Oil Minister Bijan Namdar Zanganeh says as long as the second development phase of the Persian Gulf Star Refinery, Iran's largest gas condensate processing facility, is not in full swing, the country needs to import the strategic fuel to meet domestic demand.
The first phase of the major refining complex was launched in April, but "there is no consensus among refinery officials about the exact completion date of the second development phase," Zanganeh was quoted as saying by IRNA on Saturday.
"Only if the second phase output becomes stable, we can become self-reliant in gasoline production, but the time is not certain," he added.
PGSR is located in the port city of Bandar Abbas in southern Hormozgan Province.
According to Zanganeh, even if the complex's second phase becomes up and running by March 2018 as some officials have speculated, it will take time for the production to become stable because the units cannot go on stream simultaneously.
The first production phase of the Persian Gulf Star Refinery, billed as the Middle East's largest processing facility for condensates, was inaugurated by President Hassan Rouhani on April 30.
Once in full swing, the star refinery will produce 36 million liters per day of gasoline, which will effectively cut gasoline imports and turn Iran into an exporter of the product. Other products include 4 ml/d of liquefied petroleum gas, 3 ml/d of jet fuel and 130 tons a day of sulfur.
According to IRNA, gasoline output in the first eight months of the current fiscal year (started March 21) reached an average of 74.4 ml/d, an increase of nearly 8% compared with the corresponding period of last year (68.4 ml/d).
Reportedly, since March 2017, the country has produced 25.8 million liters of Euro-4 quality gasoline per day, indicating a 16% growth compared with last year's corresponding period.

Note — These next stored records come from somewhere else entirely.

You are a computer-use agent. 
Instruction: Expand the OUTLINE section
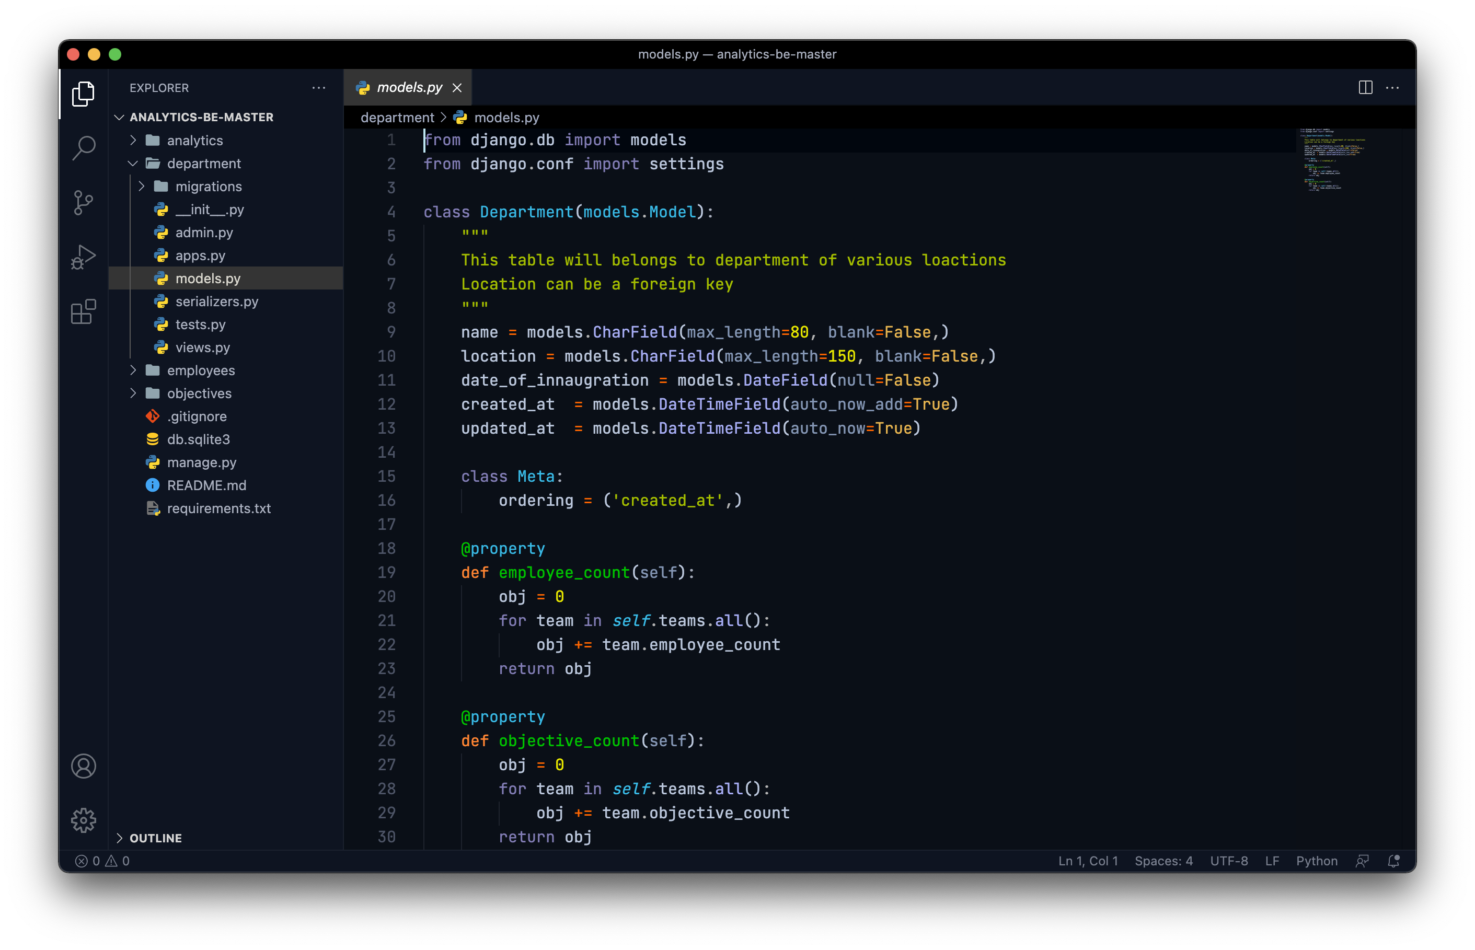155,838
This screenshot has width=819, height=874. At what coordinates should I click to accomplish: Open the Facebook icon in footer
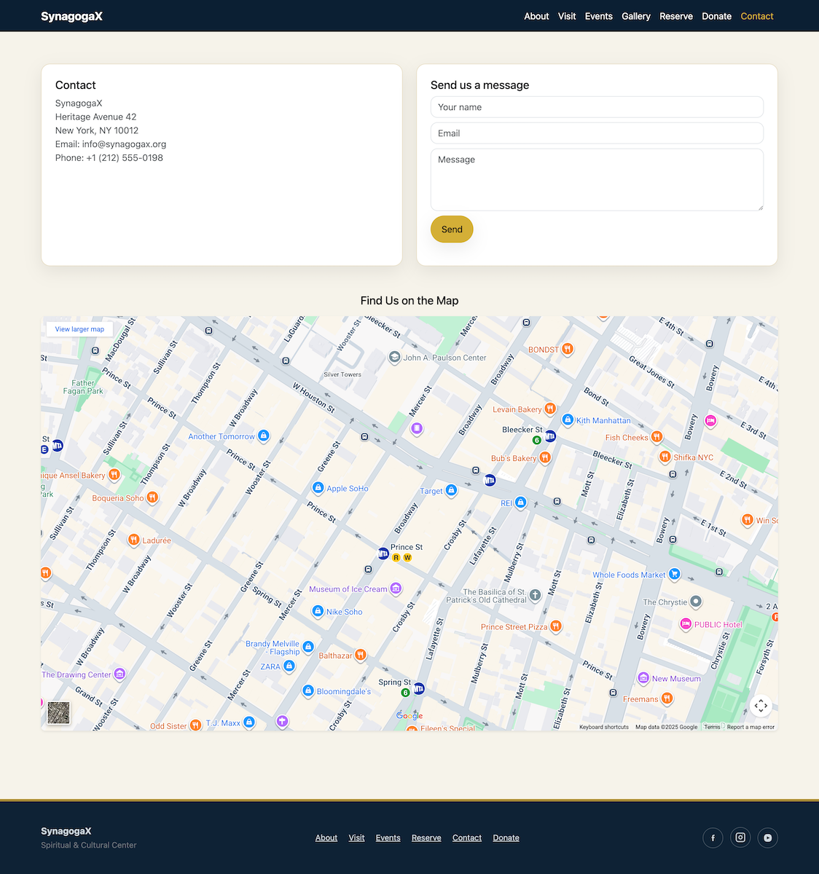(713, 838)

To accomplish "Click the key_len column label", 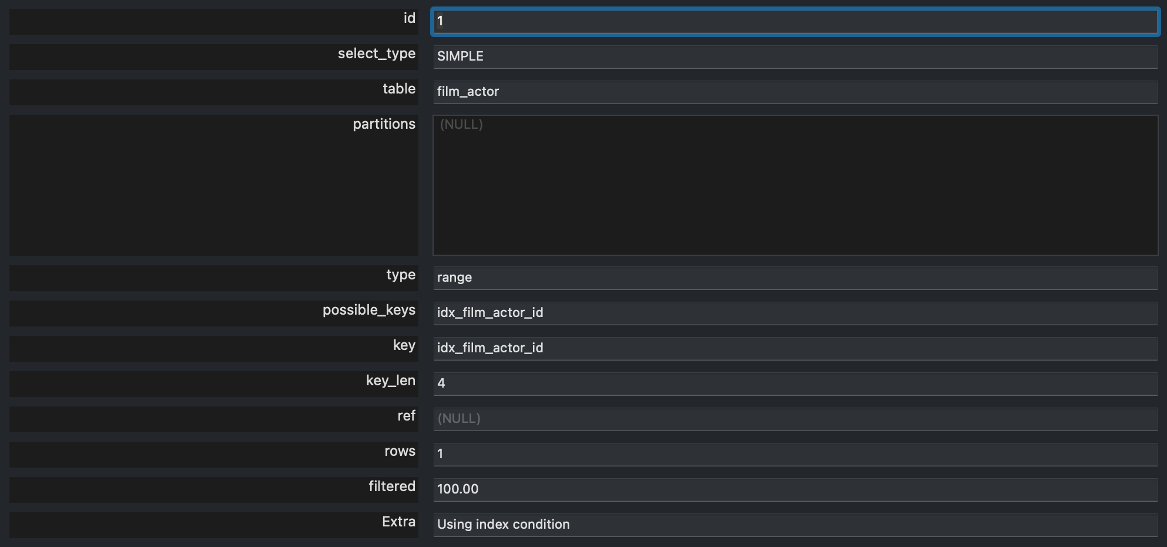I will pos(390,381).
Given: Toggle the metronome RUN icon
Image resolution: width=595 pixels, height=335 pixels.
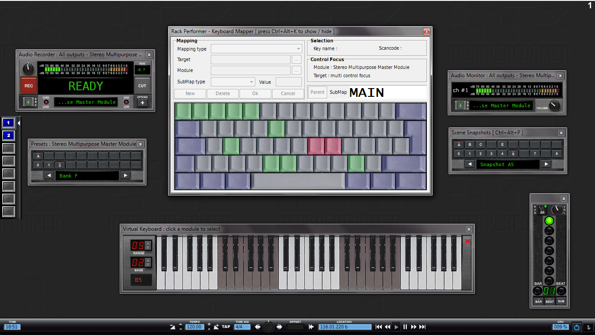Looking at the screenshot, I should (x=541, y=210).
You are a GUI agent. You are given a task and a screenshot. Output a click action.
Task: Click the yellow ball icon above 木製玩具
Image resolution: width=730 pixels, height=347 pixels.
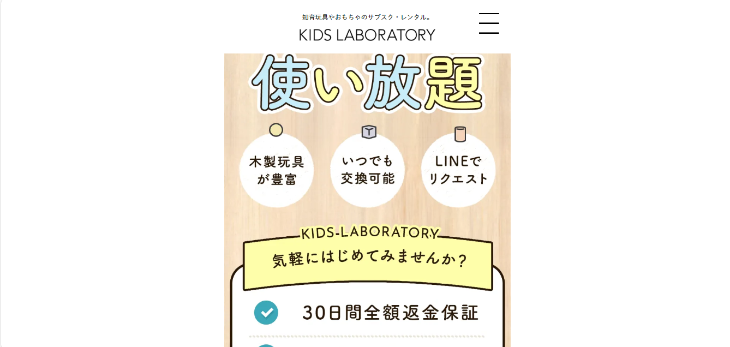(x=276, y=130)
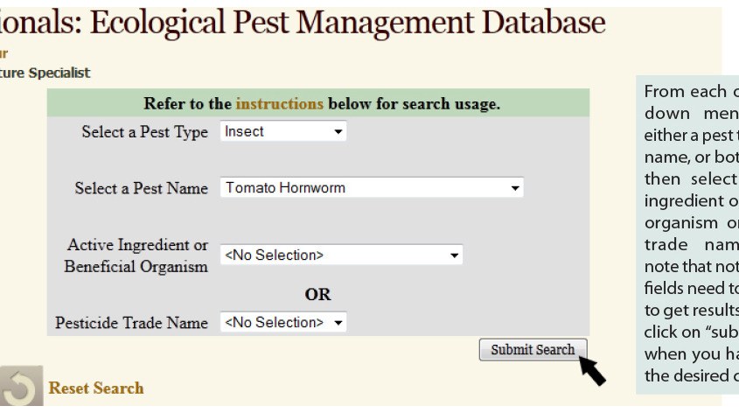Click the 'Select a Pest Name' label
The image size is (739, 413).
tap(141, 188)
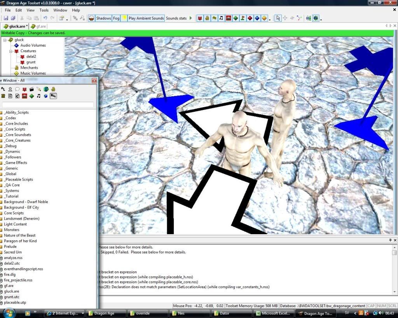Screen dimensions: 398x318
Task: Choose the arrow pointer selection tool
Action: [x=278, y=18]
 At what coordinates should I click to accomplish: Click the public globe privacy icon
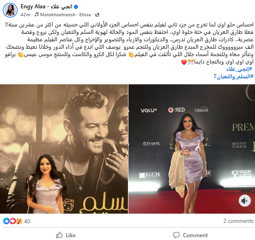tap(97, 15)
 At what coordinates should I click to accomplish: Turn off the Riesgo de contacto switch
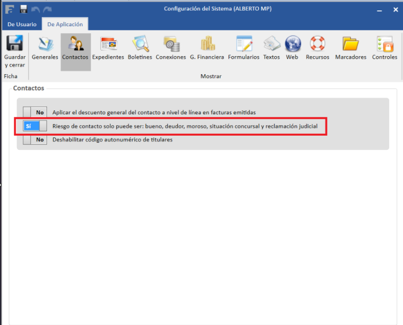coord(35,126)
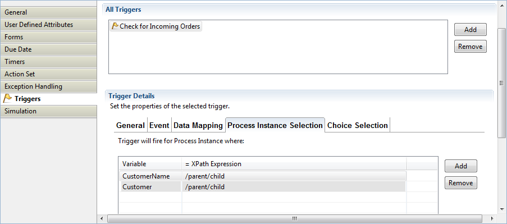This screenshot has height=224, width=507.
Task: Open the Choice Selection tab
Action: 357,125
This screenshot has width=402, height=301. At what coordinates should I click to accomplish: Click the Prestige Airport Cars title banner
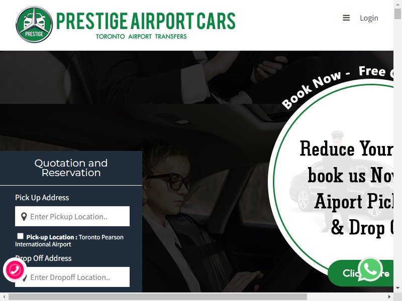146,25
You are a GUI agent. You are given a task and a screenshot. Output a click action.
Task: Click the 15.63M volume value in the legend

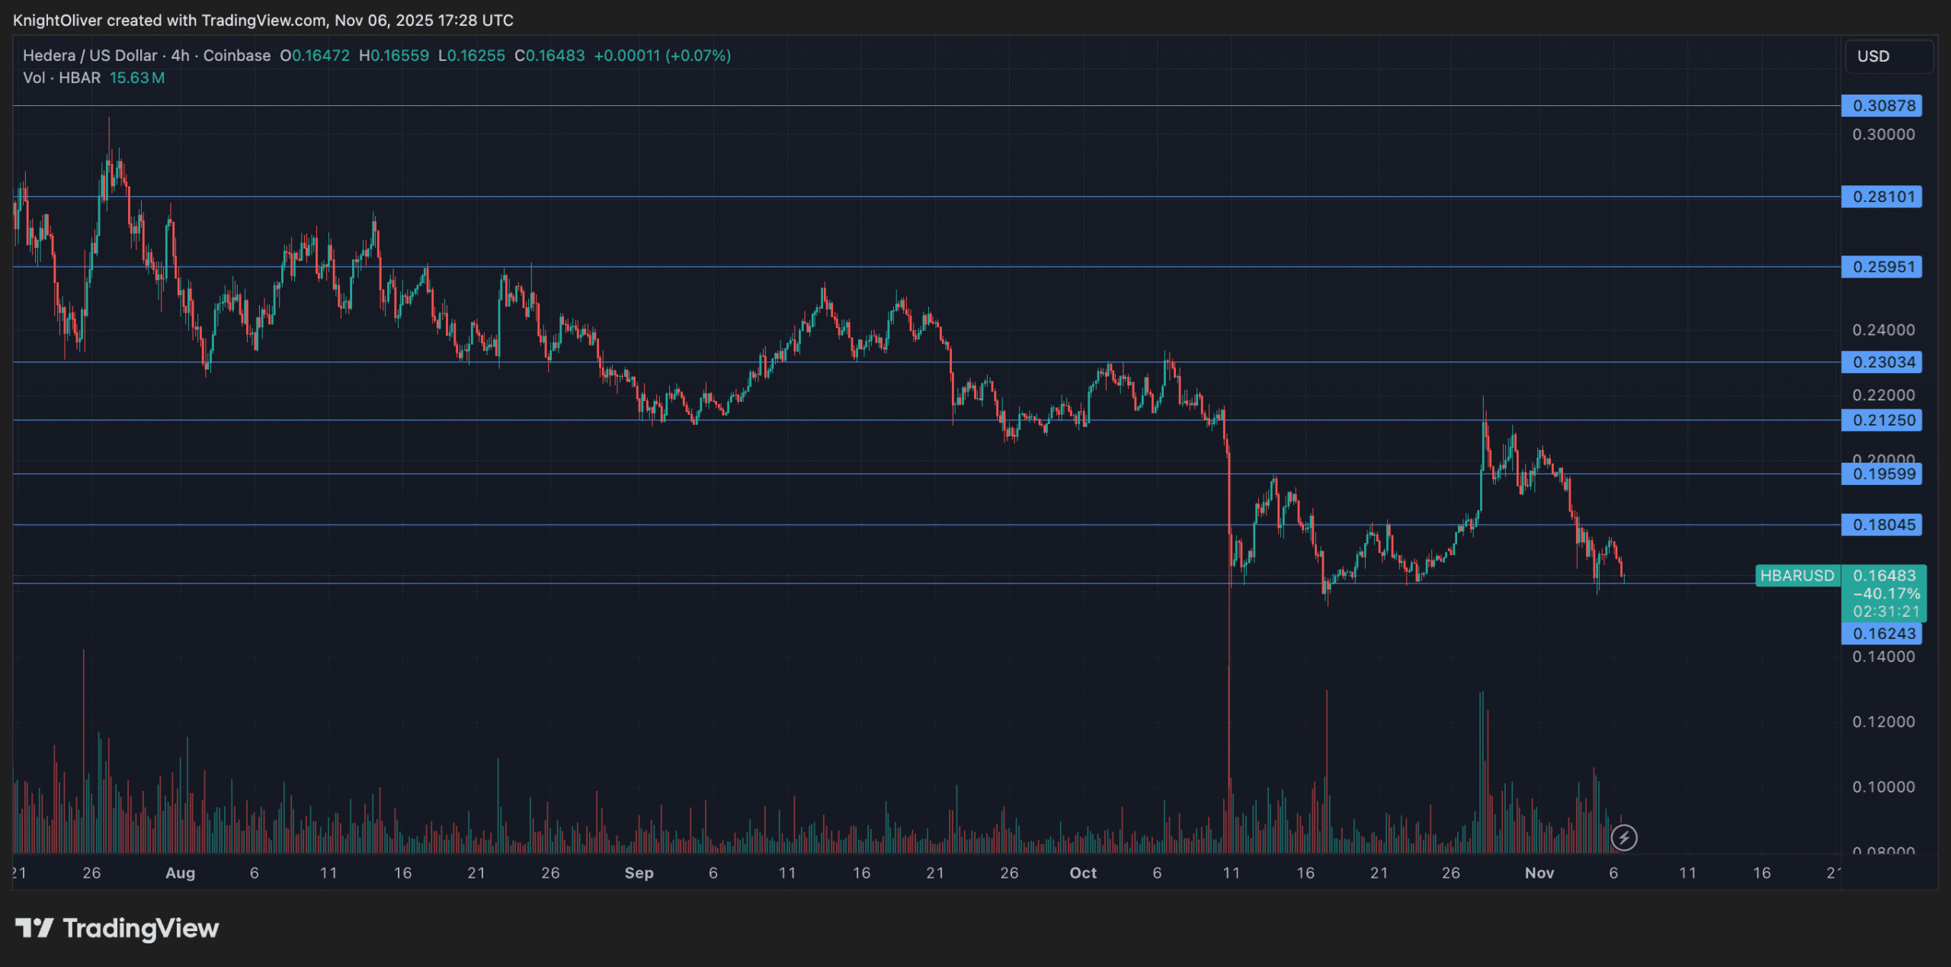pyautogui.click(x=136, y=78)
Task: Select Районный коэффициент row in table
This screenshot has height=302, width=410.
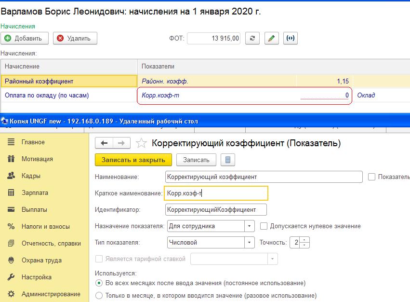Action: (69, 82)
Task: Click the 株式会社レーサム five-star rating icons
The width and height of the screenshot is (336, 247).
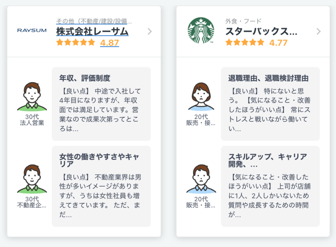Action: (75, 42)
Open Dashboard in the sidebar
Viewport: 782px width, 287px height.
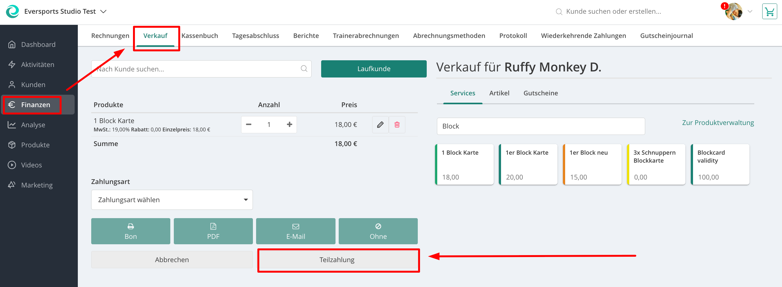coord(38,45)

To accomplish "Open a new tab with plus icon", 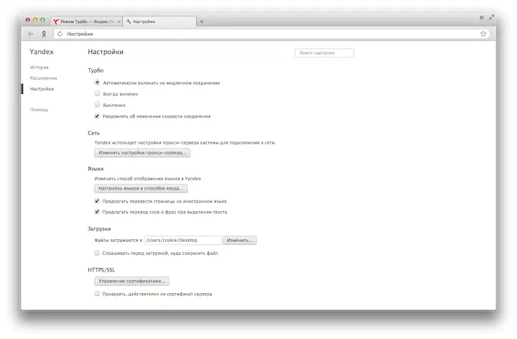I will tap(202, 22).
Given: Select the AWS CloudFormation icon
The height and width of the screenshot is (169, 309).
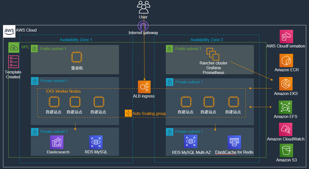Looking at the screenshot, I should point(286,36).
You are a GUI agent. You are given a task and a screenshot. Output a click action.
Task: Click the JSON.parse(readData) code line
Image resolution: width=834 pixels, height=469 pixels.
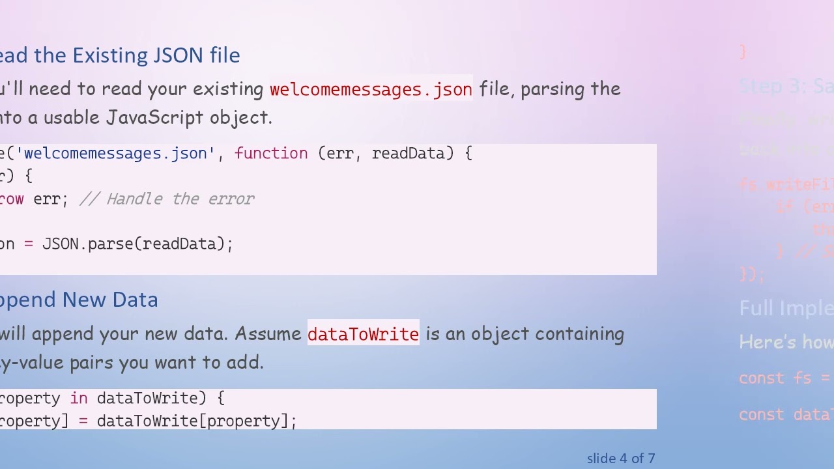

Nonetheless, the production of non Euro-4 gasoline has stood at 48.7 ml/d in the said period, showing a 4% rise.
---- Wide Gap
There is still a wide gap between gasoline production and consumption, as Iranians burn close to 83 million liters of the fuel daily.
According to experts, the completion of PGSR will not only help the country cease the imports of the in-demand fuel but also make Iran a gasoline exporter in the region, because of which the Oil Ministry and the refinery's shareholders are racing to complete the venture.
The refinery is owned by Tamin Petroleum and Petrochemical Investment Company (49%), Oil Industry Pension Fund Investment Company (33.1%) and National Iranian Oil Refining and Distribution Company (17.9%).
"Different options are on the table for financing and developing the second and third phases of the Persian Gulf Start Refinery, including a tender that may include foreign companies," said Eslam Khosravi, a member of the board of Tamin.
According to the official, Iran could hold a tender to develop the second and third phases of the facility.
The company has so far guaranteed a loan of 1 trillion rials (about $25 million) from a domestic bank as part of the PGSR funding estimated at €700 million-1 billion.
TAPPICO, affiliated with Iran's Social Security Organization, owns 32 subsidiary companies operating in oil, gas, petrochemical, refining and rubber industries. Its main area of business is financing large-scale projects across the chain of petroleum industry.